The COVID-19 situation has also impacted our company—internally, people are highly motivated. They are working day and night, they are working shifts, they are not taking a passive stance, but they are doing everything they can do make this drug happen.

 

Looking to the future, what kind of partnerships do you hope to capitalize on to continue the expansion of your company?

Partners is part of our name and our DNA. We like to do partnerships and always put the patient at the center. Whatever partnership will help us to gain more patient value, we will go for. In the beginning, when we were a younger company, we out-licensed a drug to the global pharmaceutical company Allergan, a business partner that has now filed it with the U.S. Food and Drug Administration and the European Medicines Agency. We could not run global clinical trials in ophthalmology. That’s why a partnership was the way to go.

From there we went into a collaboration with Amgen, which is a co-development so we are taking more responsibility. Going forward, that’s where we want to evolve to—we want to be on a more equal partnership rather than an out-licensing partner, but always working for the benefit of a patient. We will see much more of that in the future as our platform literally can be applied in so many places. This is a new drug modality and we don’t want to hinder it from reaching its full potential in all applications. Partnering is going to be key for us moving forward.

 

What kind of next-level innovations or disruptions can we expect from Molecular Partners in the future? What sort of new treatments or discoveries are in your pipeline?

We have three activities in oncology. The first is tumor-specific agonists or immune cell regulators in which we can activate an immune system in the tumor.

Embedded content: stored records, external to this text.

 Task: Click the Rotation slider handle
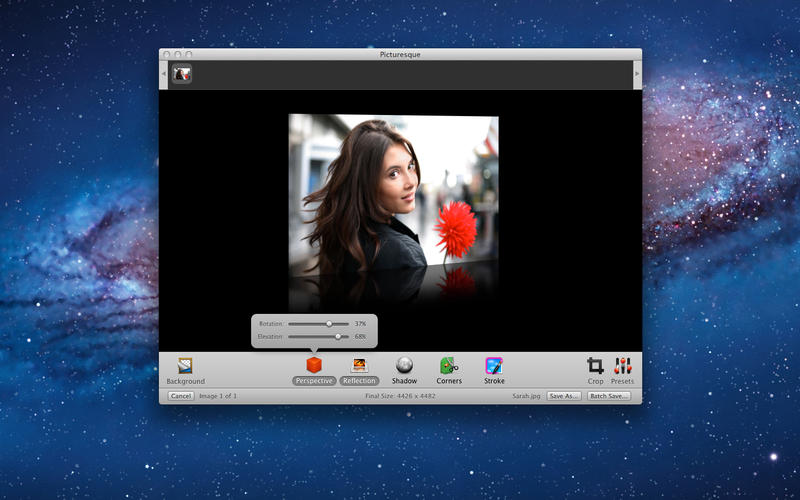(329, 324)
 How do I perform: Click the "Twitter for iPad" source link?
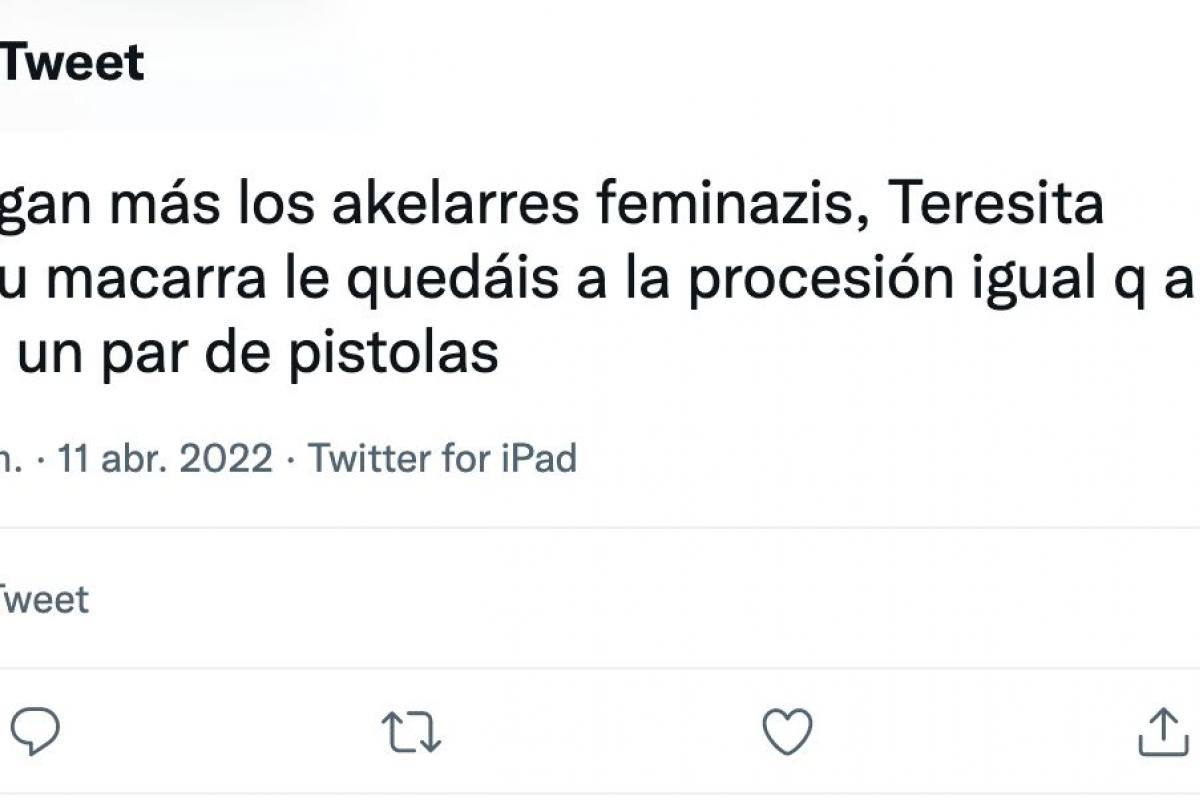tap(442, 459)
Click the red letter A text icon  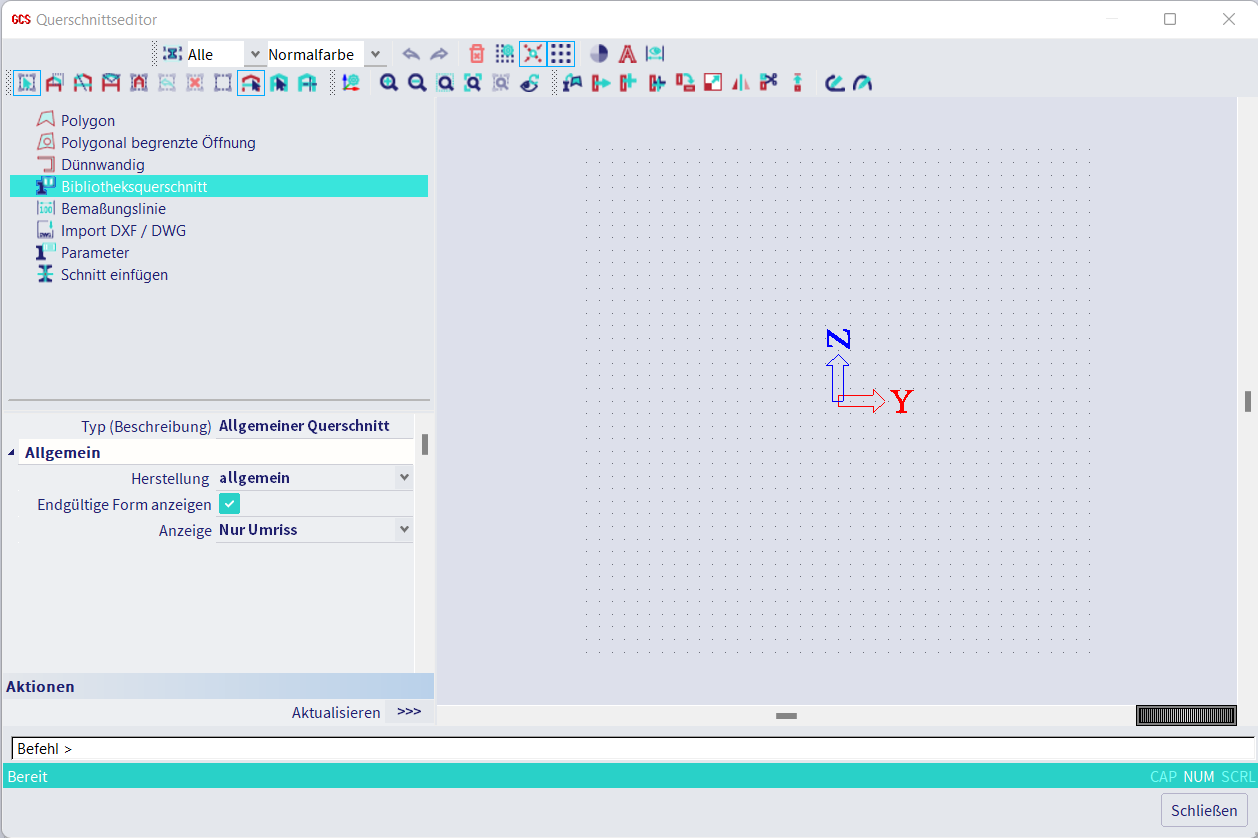click(x=627, y=54)
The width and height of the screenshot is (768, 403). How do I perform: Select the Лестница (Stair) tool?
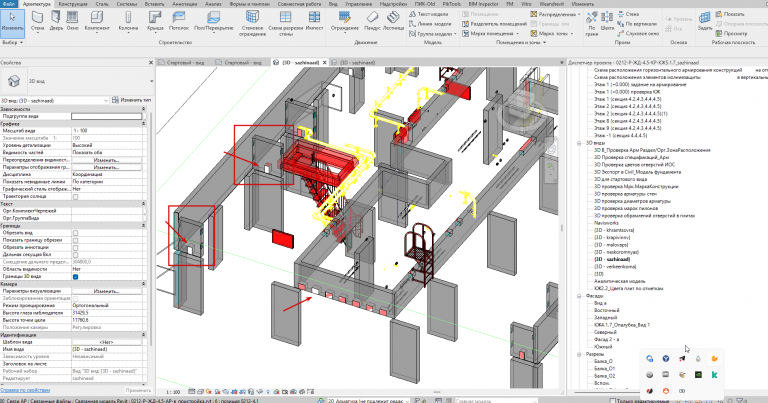(x=393, y=21)
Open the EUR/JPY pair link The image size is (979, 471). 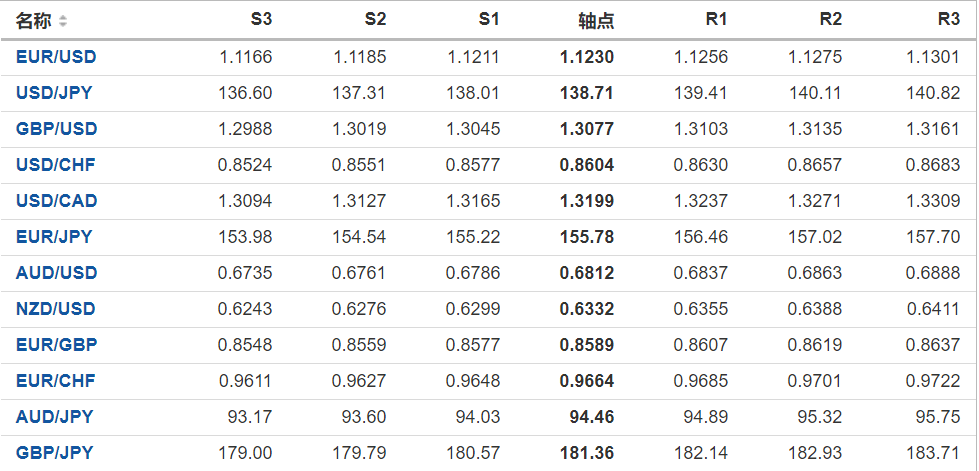click(x=54, y=237)
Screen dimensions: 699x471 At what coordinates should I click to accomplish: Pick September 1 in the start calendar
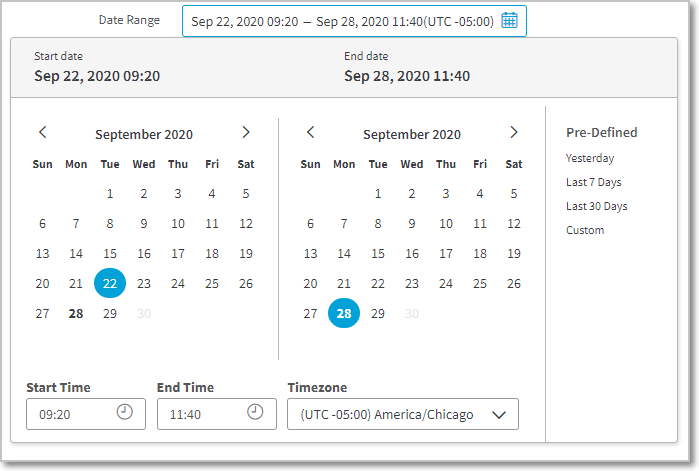(x=110, y=194)
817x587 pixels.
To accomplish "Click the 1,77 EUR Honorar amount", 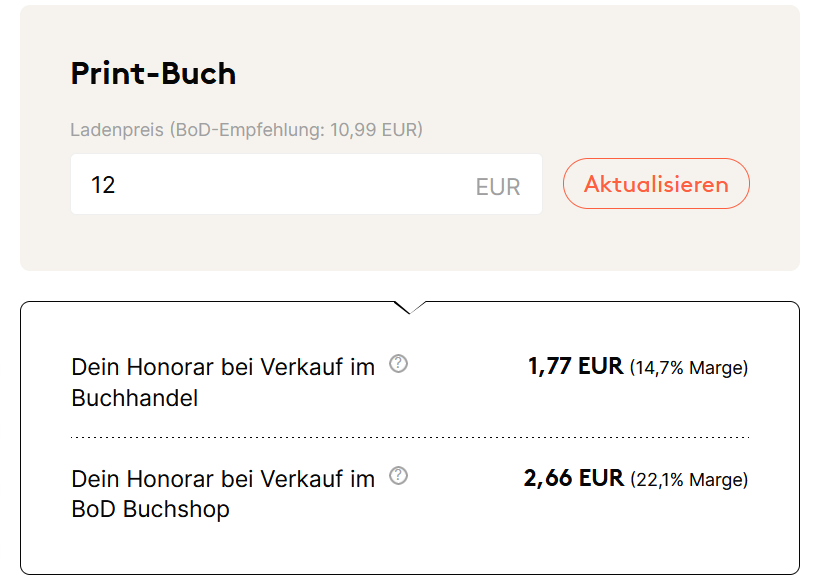I will pyautogui.click(x=575, y=366).
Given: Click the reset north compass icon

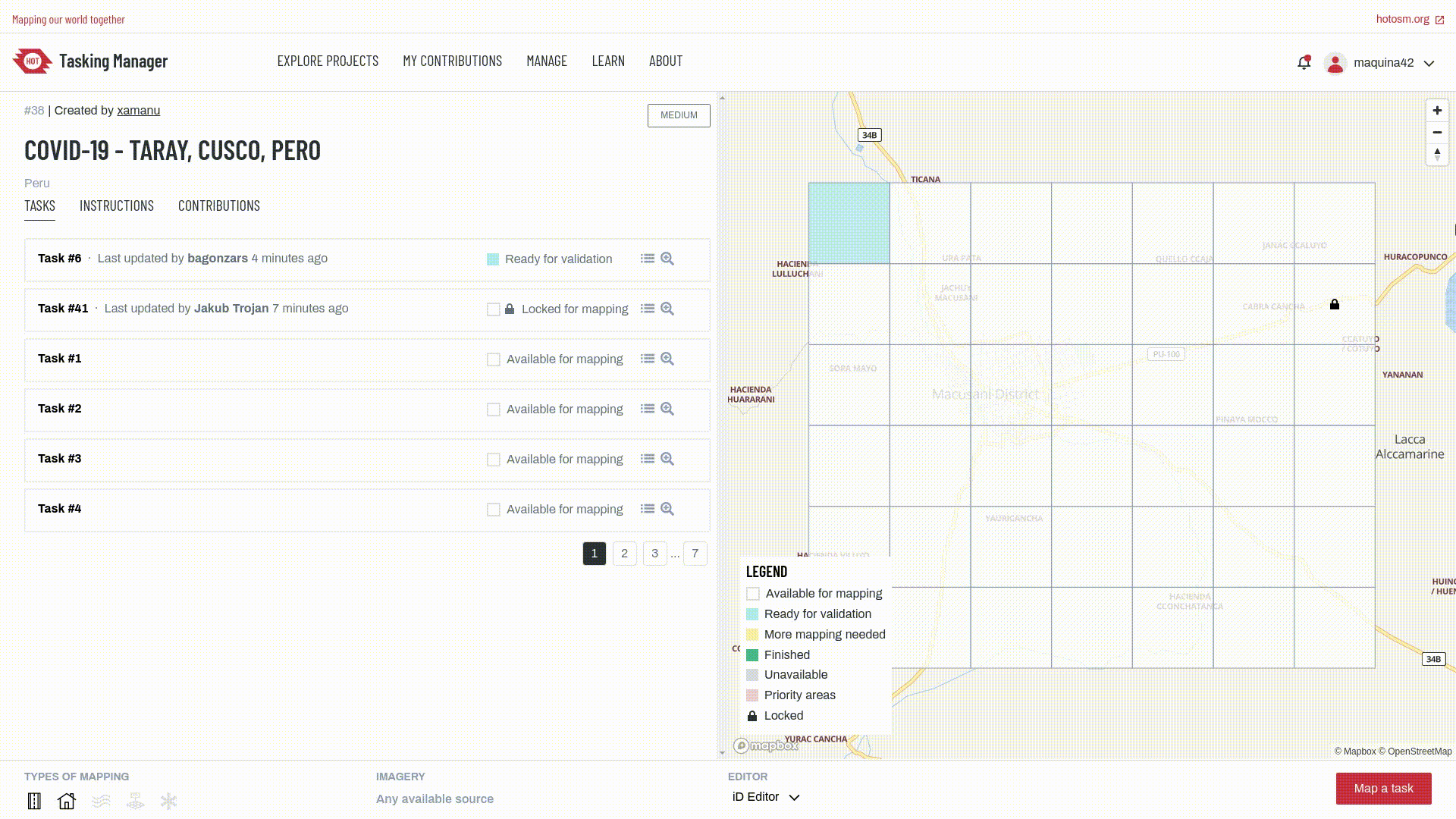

The second that we want to have is more precision targeting of tumors with novel tumor antigens. That is an area where we are targeting peptide MHCs for more precise targeting. The third is chrome drug: having drugs that are not active yet but get activated in the tumor.

Those three areas we want to pioneer and reach critical proof of concept in the coming years. Then, as the COVID program showed, there are applications that, for us, are imperative to act on. We want to do that ourselves but also enable partners to find applications where the DARPins can open a door or where you need a molecular team for patient benefit to see more of that happening.

 

What is your final message to the readers of Newsweek?

At Molecular Partners, we believe in innovation. We believe in Switzerland, and we believe that innovation and the support here that surrounds innovation—including universities, pharma and the Swiss Biotech Association—can drive innovation to value for patients. That’s what counts.

We can bring value to the patients ourselves and with partners. We can make a big difference for patients that have diseases today that are undertreated or that don’t have good solutions, such as cancer, or also in a situation like a global pandemic. This innovation is real. These products are becoming real and they will make a difference for patients in the future. We are all working very hard on this.